[Target pointing data]
---+---
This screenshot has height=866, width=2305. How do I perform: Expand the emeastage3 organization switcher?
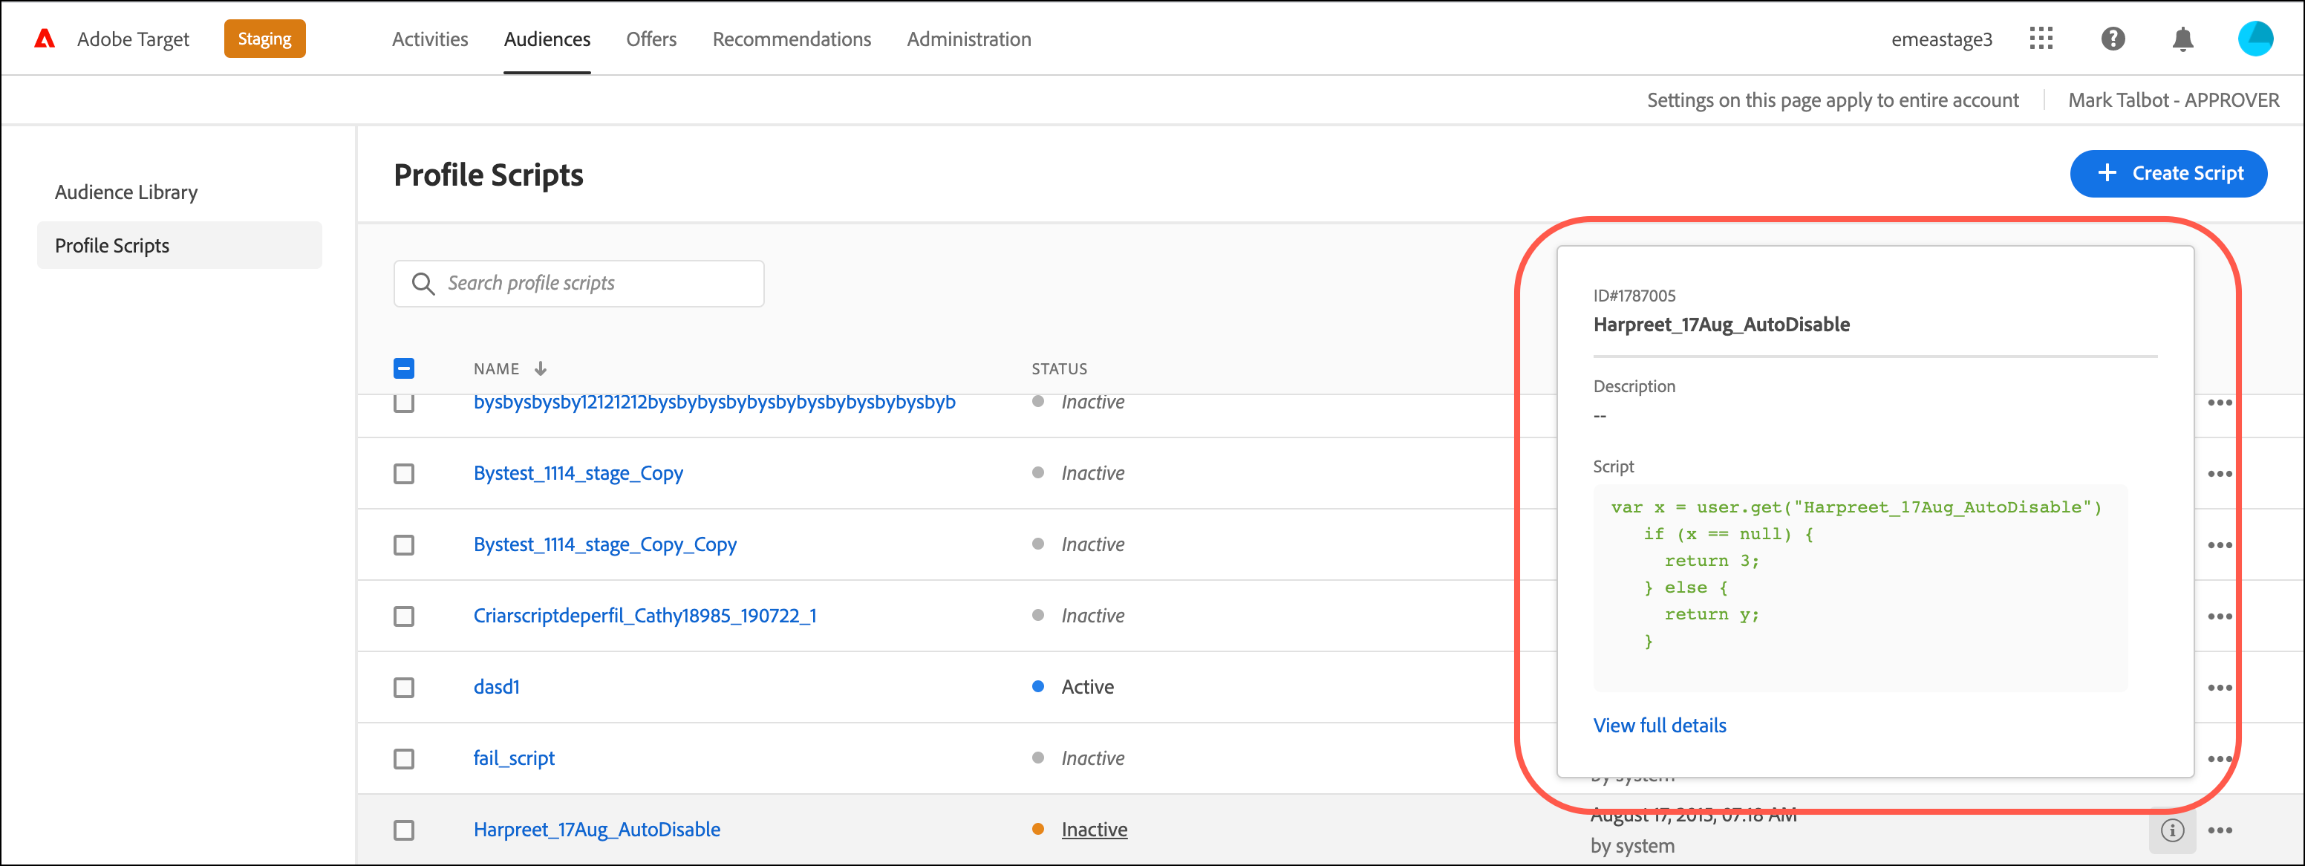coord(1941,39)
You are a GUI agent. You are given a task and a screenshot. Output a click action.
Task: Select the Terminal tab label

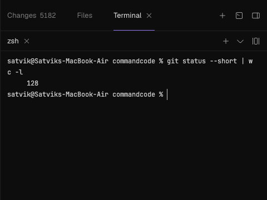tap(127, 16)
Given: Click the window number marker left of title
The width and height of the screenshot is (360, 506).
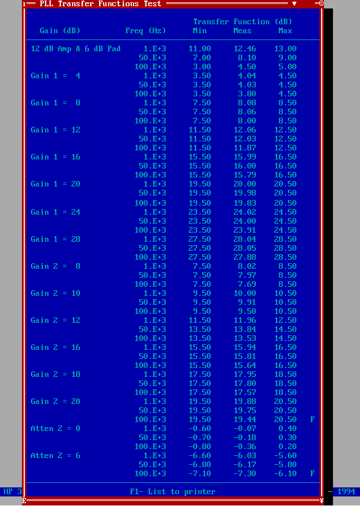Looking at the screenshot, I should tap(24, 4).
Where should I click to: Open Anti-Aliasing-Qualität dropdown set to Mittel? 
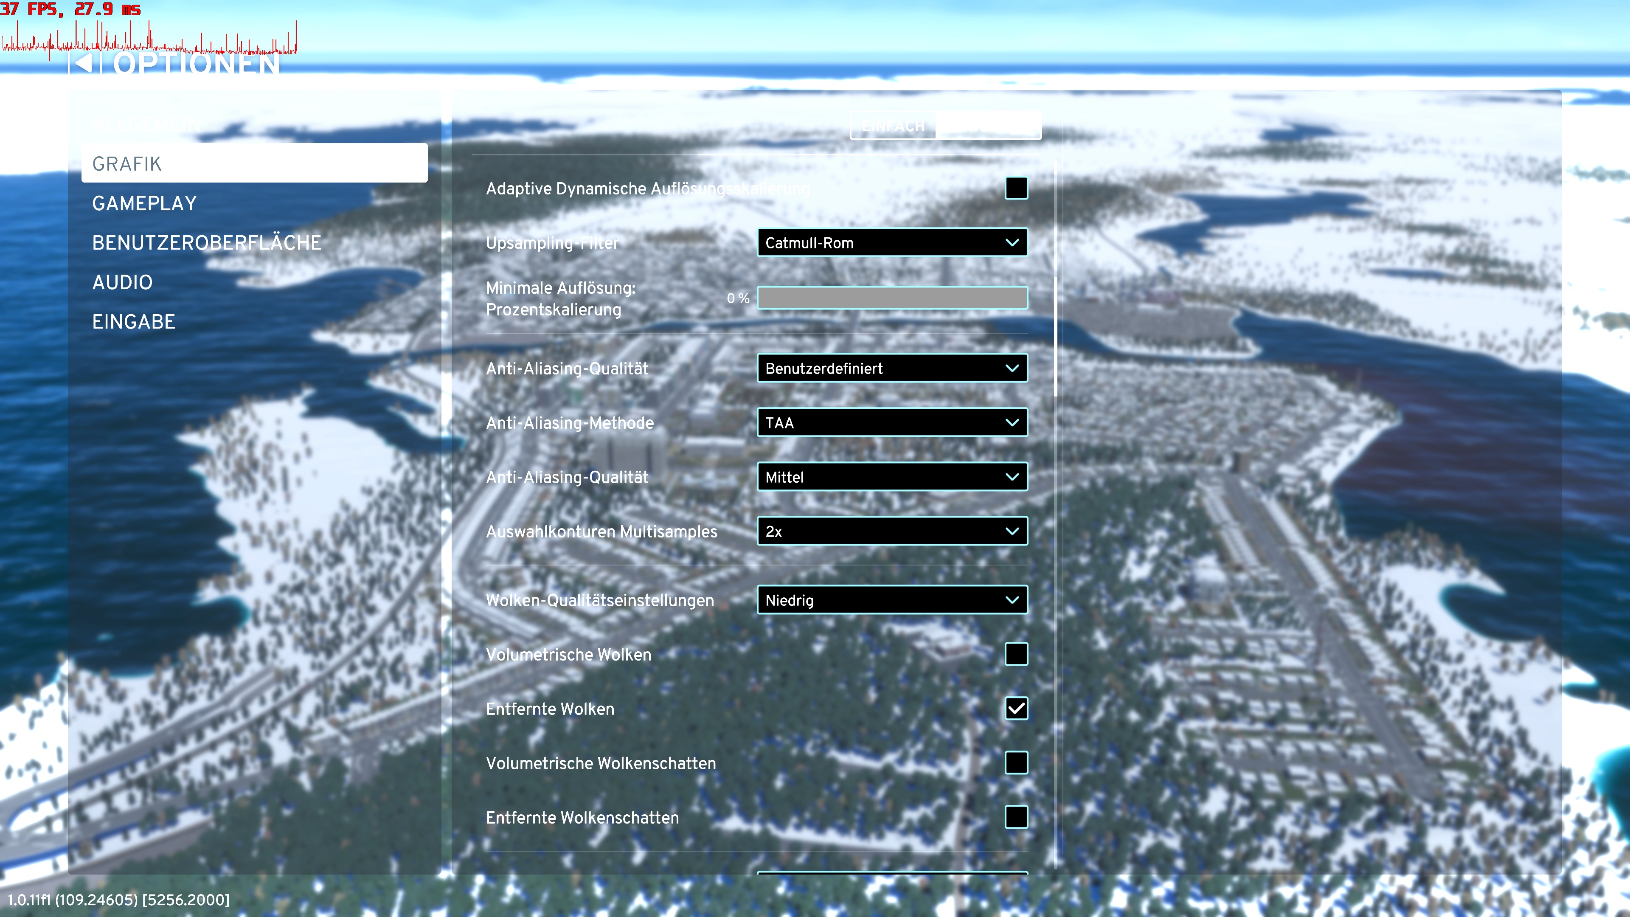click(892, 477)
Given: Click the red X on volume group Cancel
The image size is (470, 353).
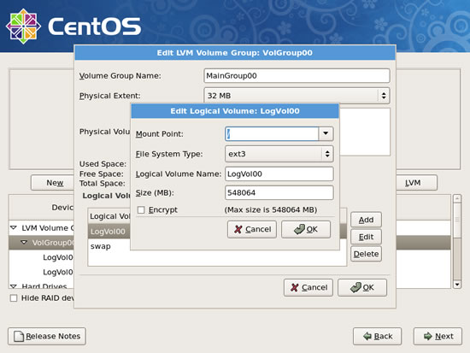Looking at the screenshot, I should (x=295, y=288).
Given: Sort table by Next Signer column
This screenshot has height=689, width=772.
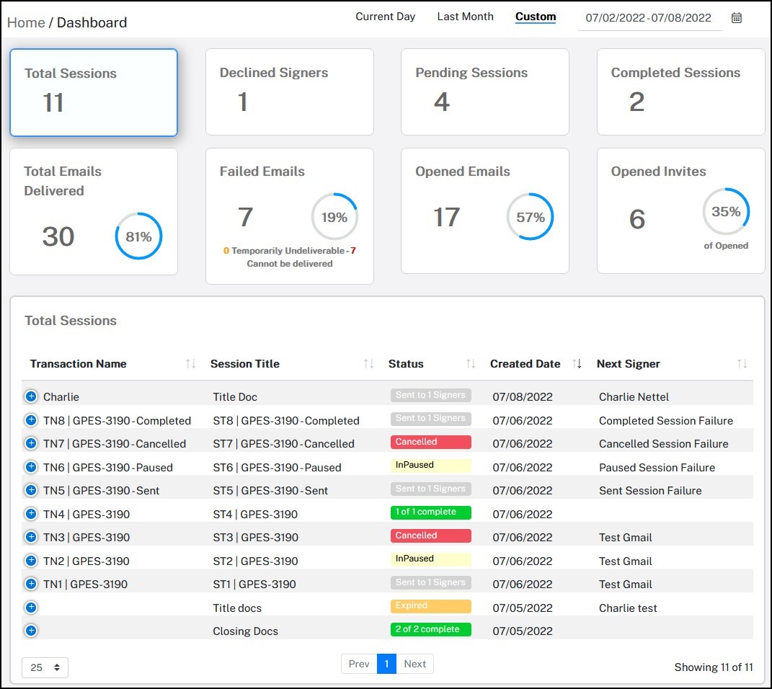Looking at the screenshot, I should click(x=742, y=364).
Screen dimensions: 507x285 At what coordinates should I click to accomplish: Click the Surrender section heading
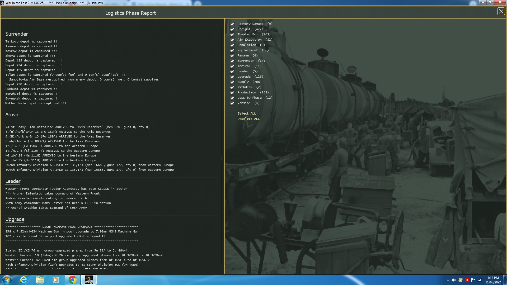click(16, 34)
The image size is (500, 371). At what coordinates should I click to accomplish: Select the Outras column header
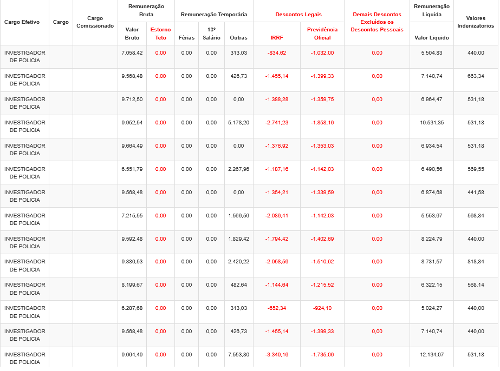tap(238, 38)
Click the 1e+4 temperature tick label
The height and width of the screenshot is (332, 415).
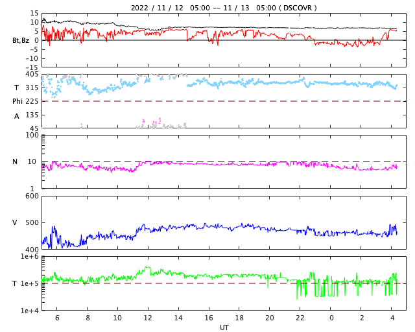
---+---
▶ [Given request]: Retype the lines of the listing from the one containing "Given: Sort table by Next Signer column" through the end of the listing, keeping each line identical and omitting the pictures.

▶ [Problem solution]:
Given: Sort table by Next Signer column
This screenshot has height=689, width=772.
Looking at the screenshot, I should click(x=742, y=364).
Screen dimensions: 507x285 At what coordinates should I click to accomplish: Click the Surrender section heading
click(16, 34)
The image size is (500, 371). At what coordinates should I click to accomplish: Select the Outras column header
tap(238, 38)
Click the 1e+4 temperature tick label
The height and width of the screenshot is (332, 415).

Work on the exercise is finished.